The High Park fire is now 40 percent as large as the legendary Hayman Fire of 2002, the biggest in Colorado history. But the story is far from over. The underlying conditions are much more worrisome than they were ten years ago. The remaining snowpack in Colorado is at two percent of the average for mid-June. By the time the High Park fire caught hold, 19 other major wildfires were already burning in nine mountain states. State officials were warning that the High Park fire might burn into the fall, advising residents from the Wyoming border down to Colorado Springs to avoid outdoor activities, fretting that the state’s $10 billion tourist industry could be at risk. Most alarmingly, the fire was in imminent danger of spreading westward into a vast wilderness area where 70 percent of the forest has been killed by the mountain pine beetle; this pest's northward movement through the Rockies, the consequence of rising temperatures, has turned the pines into parched skeletons.

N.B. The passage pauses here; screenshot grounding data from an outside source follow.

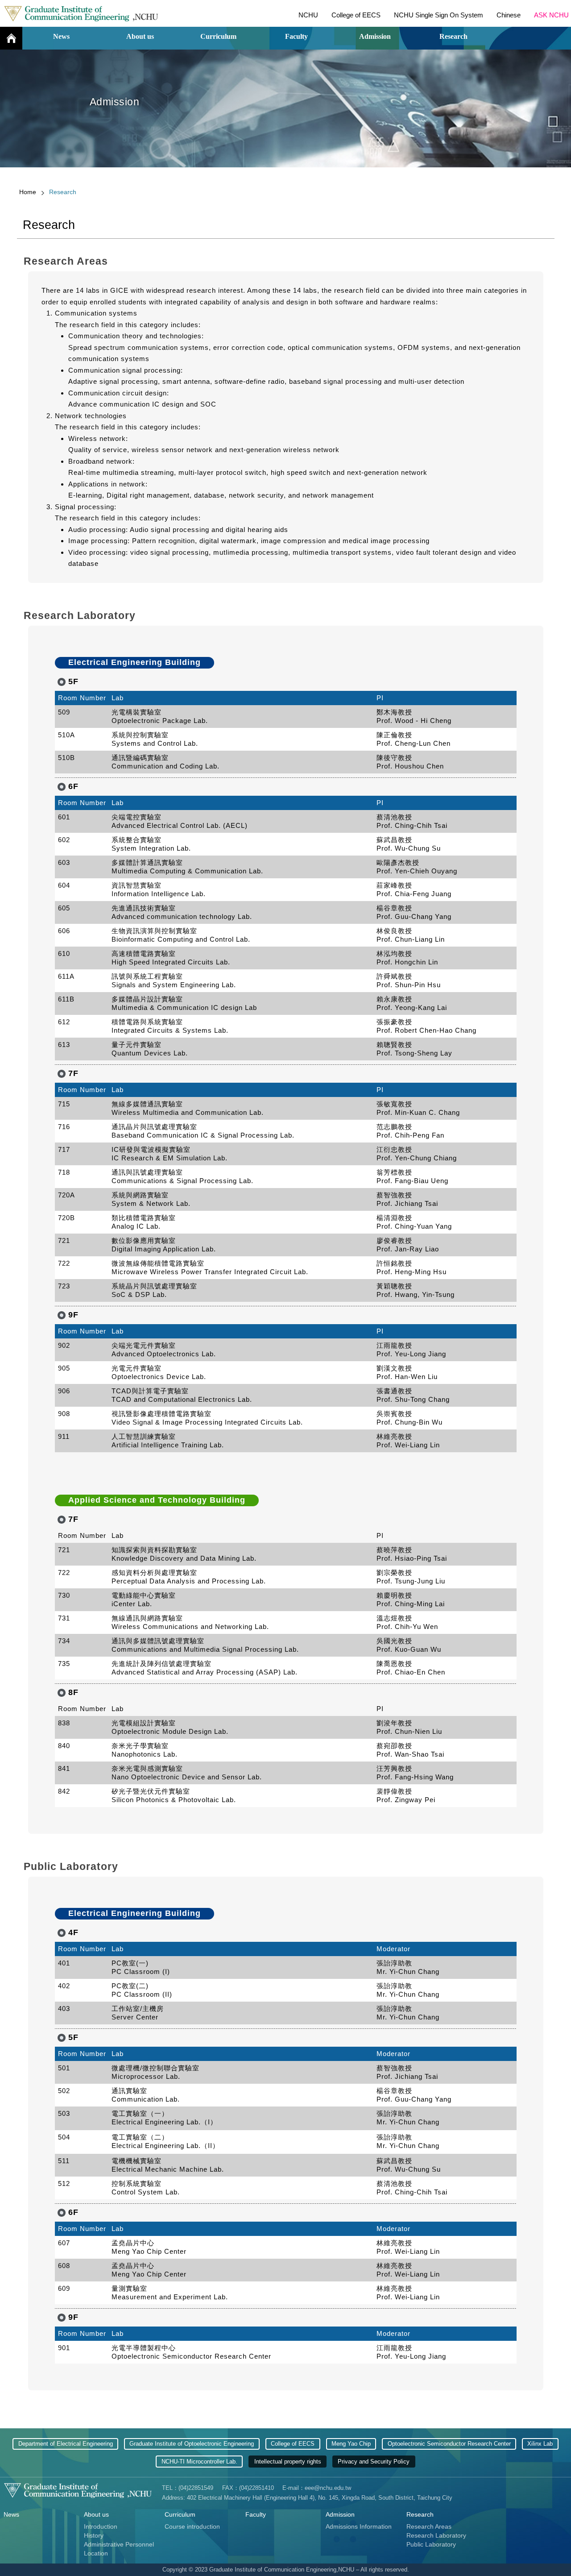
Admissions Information (359, 2526)
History (93, 2535)
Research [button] (453, 36)
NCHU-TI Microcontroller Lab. (199, 2461)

In August, I plan to make my annual pilgrimage to Montana and Wyoming. I’ll pack my fly rod for sure, and I’ll pay closer than usual attention to those USGS stream gauges. In a year like this one, when nothing is normal, I have no idea what to expect. Perhaps my favorite rivers -- the Lamar, Rock Creek, the Yellowstone -- will be dried-up trickles. Perhaps they will be blown out by freak summer storms. Or perhaps, God forbid, they will be lined with blackened pines and choked with ash and dead trout.